There’s issues with this, of course. Most of the creds in this list are in very short range of height (about 80-120ft), and speed (around 40-50mph). This makes it hard to get a good view of any correlations. Equally, number of inversions is a difficult one given its discrete data (0, 1, 2, etc) rather than continuous, and a huge proportion of these creds have no inversions.
But what about combining all these together? Well, R is able to calculate that (though I don’t *really* know how..), and gives a few different measures.
-The first is an adjusted R-squared number (like an
R-squared number, but for multiple variables). The closer to 1, the better all the model explain the ranking. This was churned out to be 0.2266, which is low (but in these situations, ie - ones which are less scientific, lower numbers are to be expected).
-We then get a
F-statistic value, and a p-value, which are related. The F-statistic’s ‘goodness’ is only seen when compared to another number which comes from the number of pieces of data you have, and the p-value effectively indicates the probability that the F-statistic’s value is wrong. Effectively you want a large F-statistic and a low p-value. The F-statistic is 8.984, which given the size of the data is good, and the p-value is 2.799*10^(-6), which is good.
(NB: I know very little about all this, so I could very much have been talking out my backside during this..)
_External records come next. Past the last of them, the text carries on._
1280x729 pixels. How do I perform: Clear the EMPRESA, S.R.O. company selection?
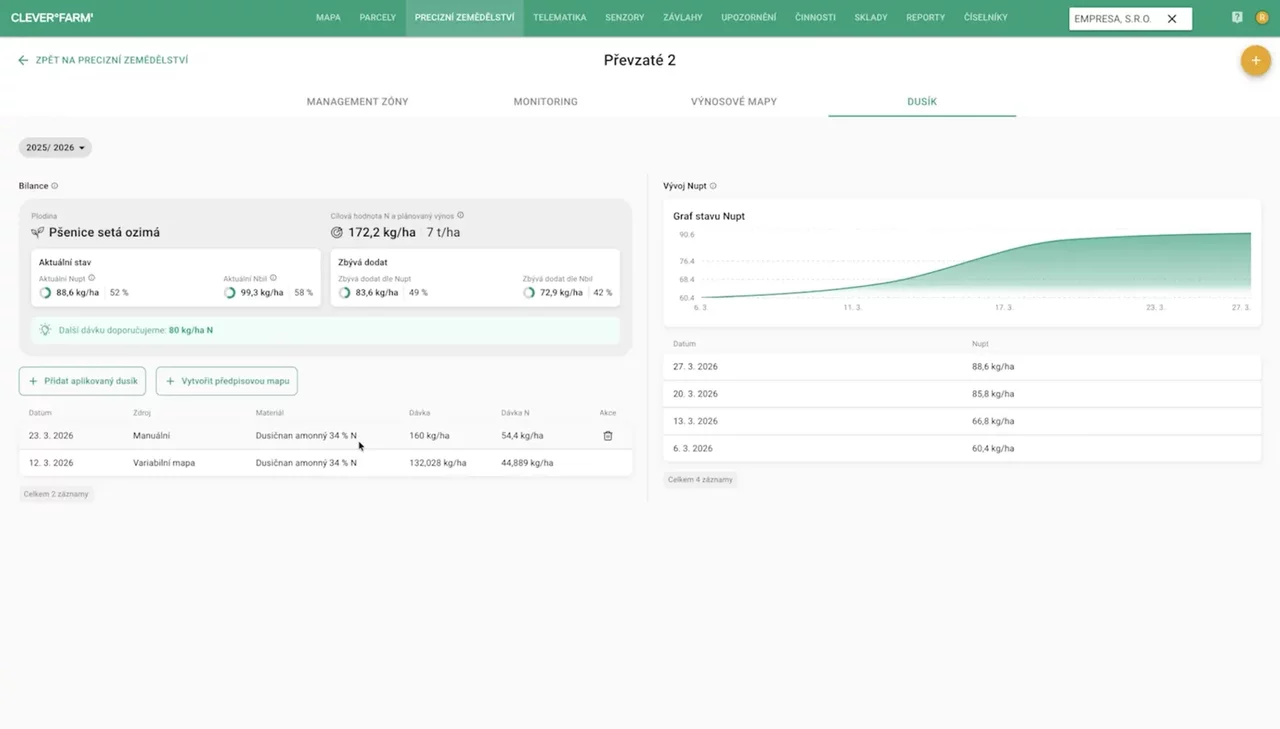coord(1172,19)
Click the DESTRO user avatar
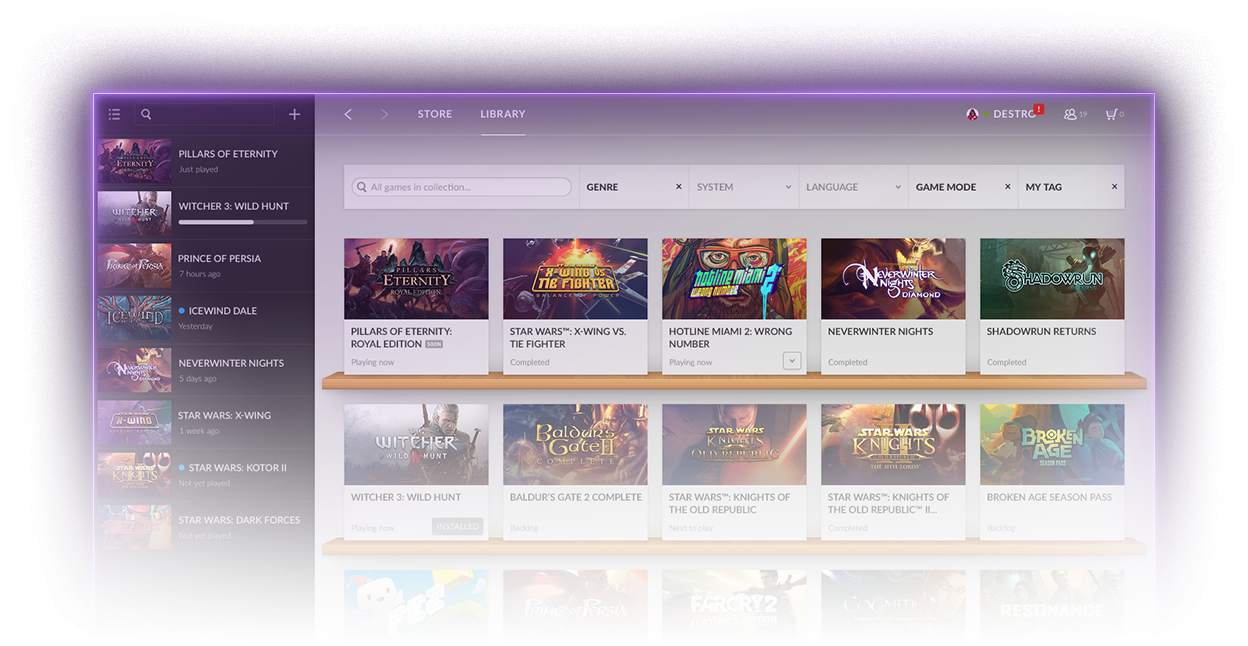The height and width of the screenshot is (646, 1248). coord(971,114)
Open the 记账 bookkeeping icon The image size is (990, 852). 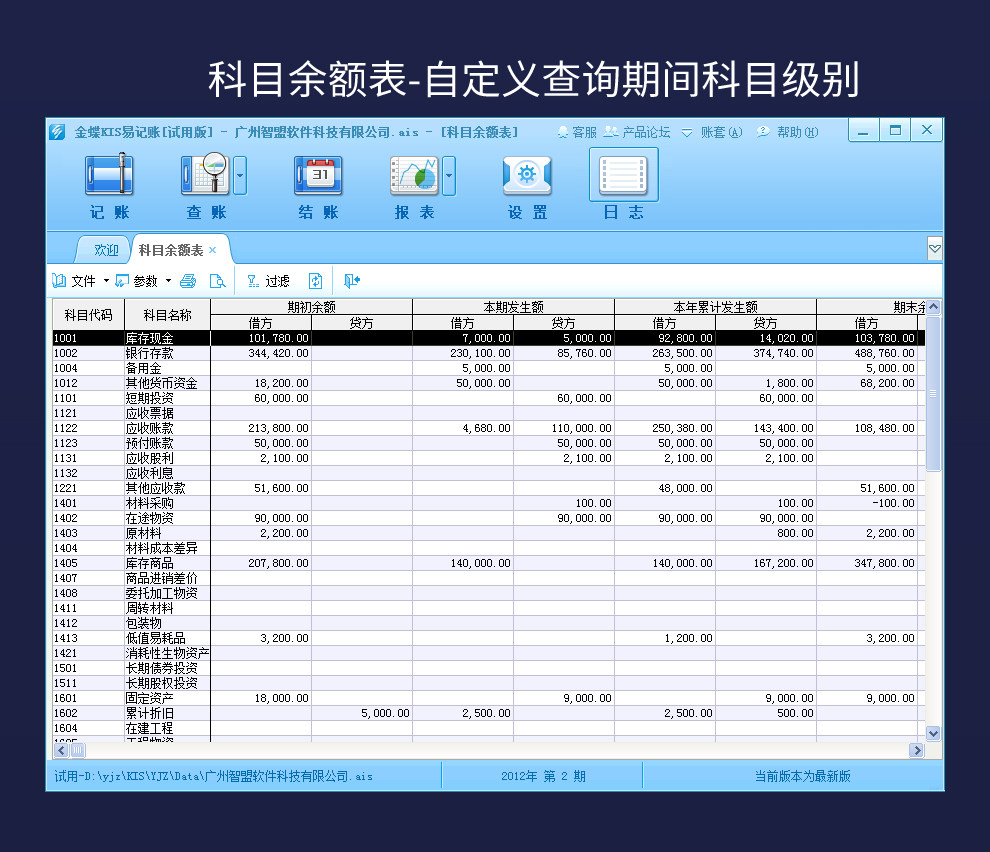[109, 174]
*End of most of the scary maths stuff*
So basically, what this means is that the model I have (which can be put into an equation; see below) isn’t particularly good at predicting where I’d rank a coaster. But there exists something, perhaps a much more complicated formula, which might be good at such predictions! None of that is too surprising - I'm more likely to like a coaster with good stats after all. But obviously things like theming, location, manufacturer, restraints, etc all come into play too.
So, without further ado, the current formula I have…
Rank = 131.777733 - 0.010833*L + 0.254006*H - 1.607595*S + 4.531214*I
where: L = length in feet, H = height in feet, S = speed in mph, I = inversions
Side note: the stuff which is also churned out from the programming suggest that the current formula puts too much of an incorrect emphasis on height, and that number of inversions is problematic for the formula.
As a random example to show this, this would suggest something like:
Maverick (L=4450, H=105, S=70, I=2) could be my 6th favourite ride, but..
Steel Vengeance (L=5740, H=205, S=74, I=4) might only just squeeze into my Top 20.
Hmmm, maybe not...
Fun fact as well: this formula suggest that a "no-cred" (ie something with no length, height, speed or inversions) would be more fun than my bottom 3 coasters. Those are Ukko at Linnanmaki, as well as MP Express and Condor. Hard to disagree there.. ?
It’ll be interesting to revisit this after riding some new creds, and maybe redoing this whole thing after getting a lot more creds under my belt, to see if I get something which is perhaps better!